Je ne vous raconte pas tout le chapitre qui s’est déroulé dans cette ville. Ça devient sans doute trop long pour le lecteur. Seulement quelques points pour vous dire que l’hôtel Olympico possède une magnifique piscine de dimension olympique (!) et des glissages d’eau qui ont fait le bonheur des enfants. J’ajouterai quelques mots pour illustrer ce chapitre sauté : pertes d’huiles importantes, deux pistons hors d’usage, quelques bougies pleines d’huiles et un contrôle policier. Bahia en est à ses derniers milles! Nous en sommes presque certains. Le maestro de Quevedo est affirmatif. Elle ne fera pas le voyage jusqu’à Quito. Notre seule alternative est donc d’aller vers Guayaquil à trois heures de route au sud vers la côte (sans la moindre montagne à franchir).
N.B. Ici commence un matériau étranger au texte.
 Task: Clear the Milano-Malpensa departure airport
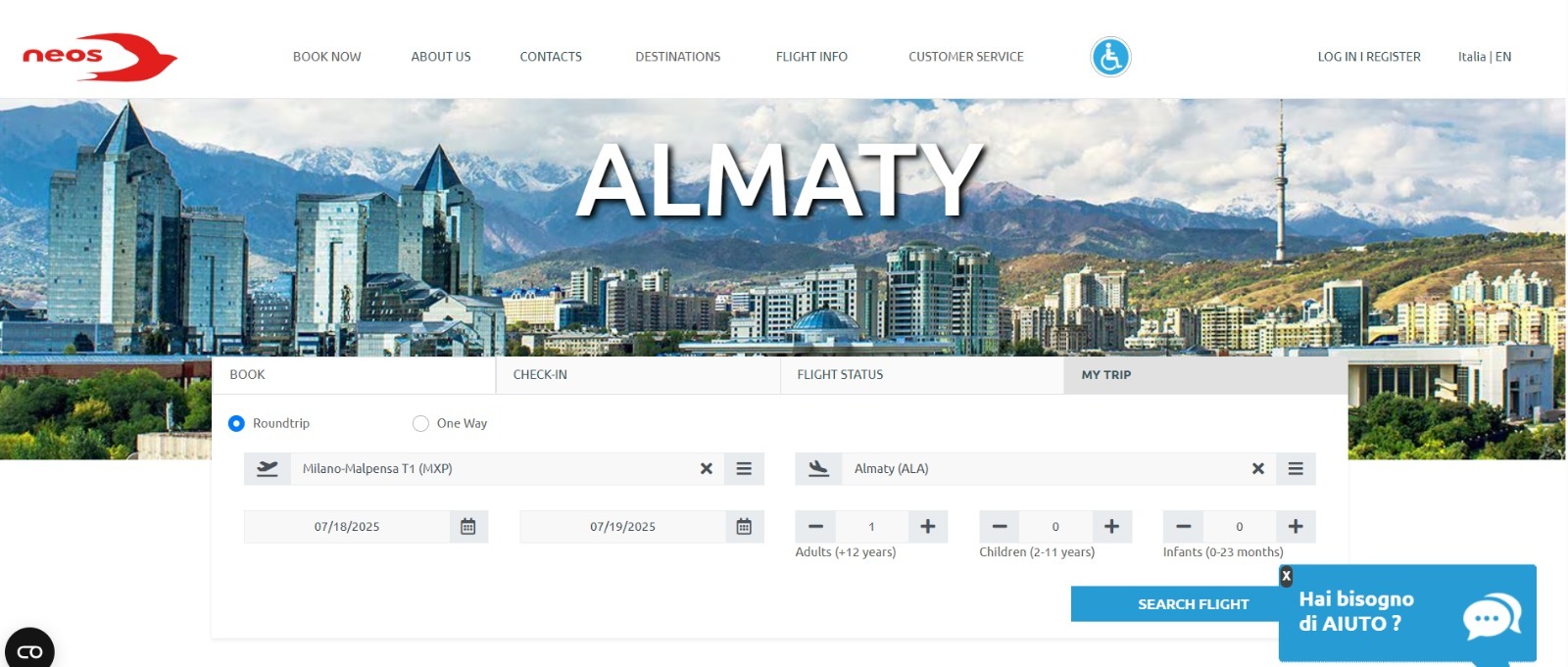(706, 469)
En boucanant (pauvre planète), nous avons donc mis quatre heures (nous devions rouler à 70 km/h maximum) et deux pintes d’huile pour se rendre jusqu’à la plus grande ville du pays. En arrivant au garage Land Rover, juste avant la fermeture du jeudi soir, un gars nommé Victor a tout juste eu le temps d’ouvrir le capot et d’écouter avant de confirmer froidement que Bahia était très mal en point. Rendez-vous demain à 8h à l’urgence. C’est quand même avec elle que nous sommes tous partis chercher une chambre dans cette ville, qui pourrait être New-York si l’Équateur se trouvait aux États-Unis; par sa densité, ses avenues larges de six ou sept voies, autant de taxis, de bruits, d’odeurs, de complexité. Ce soir-là, nous avons acheté la paix au Grand Hotel de Guayaquil pour un séjour d’une durée indéterminée.
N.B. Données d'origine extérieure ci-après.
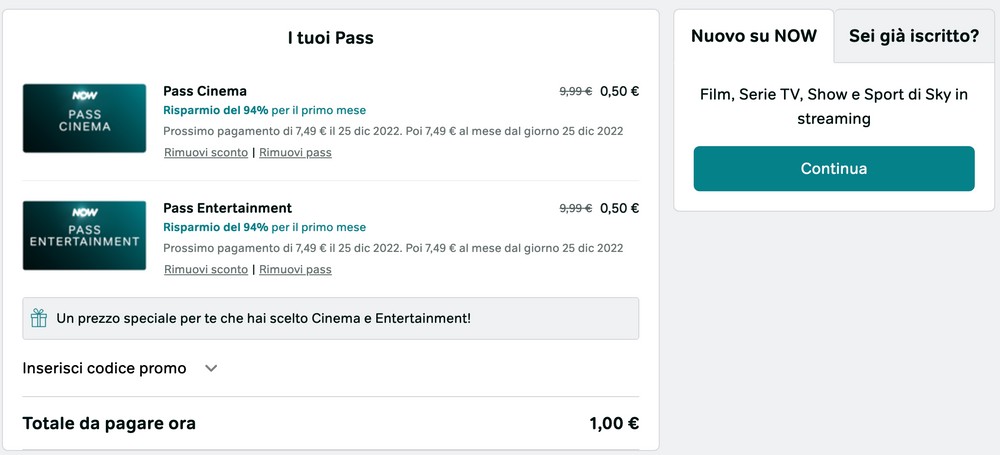Click the Pass Cinema crossed-out 9,99 € price

point(575,91)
Ici (enfin diront certains) se termine donc l’histoire de Bahia… Le lendemain matin, vers huit heures, Victor et moi avons conduit Bahia, très malade, jusqu’à l’hôpital pour Land Rover. Une dernière bataille dans la circulation agressive de Guayaquil. Était-ce notre dernier bout de chemin ensemble? Qu’allions nous faire sans elle? Beaucoup de mots et plusieurs avis ont été échangés durant cette trop longue journée. Le dernier, celui qui a fait le plus mal, fut celui d’Hugo, un des rares garagistes que j’ai cru dans toutes cette histoire. Le moteur est à refaire au complet. L’ancien proprio a camouflé ce problème. Il savait que les jours de sa voiture étaient comptés. Il semble qu’en changeant une pièce entre les deux sections importante du moteur, on puisse maquiller temporairement une torsion ou une fuite. Sauf erreur, je crois que cette pièce s’appelle le joint de culasse. Bref, Hugo avec assurance, respect et empathie est resté avec moi et deux collègues jusqu’à 7h vendredi soir pour m’expliquer comment j’avais pu me retrouver dans cette situation; de l’inspection de la voiture, en passant par les épisodes de surchauffe, les pertes d’huile, les pistons qui lâchent jusqu’à la vision du cœur Bahia défait en pièces.
- Combien?
- Trop de milliers de dollars.
- Le temps?
- Trois ou quatre semaines (certaines pièces doivent arriver de Miami).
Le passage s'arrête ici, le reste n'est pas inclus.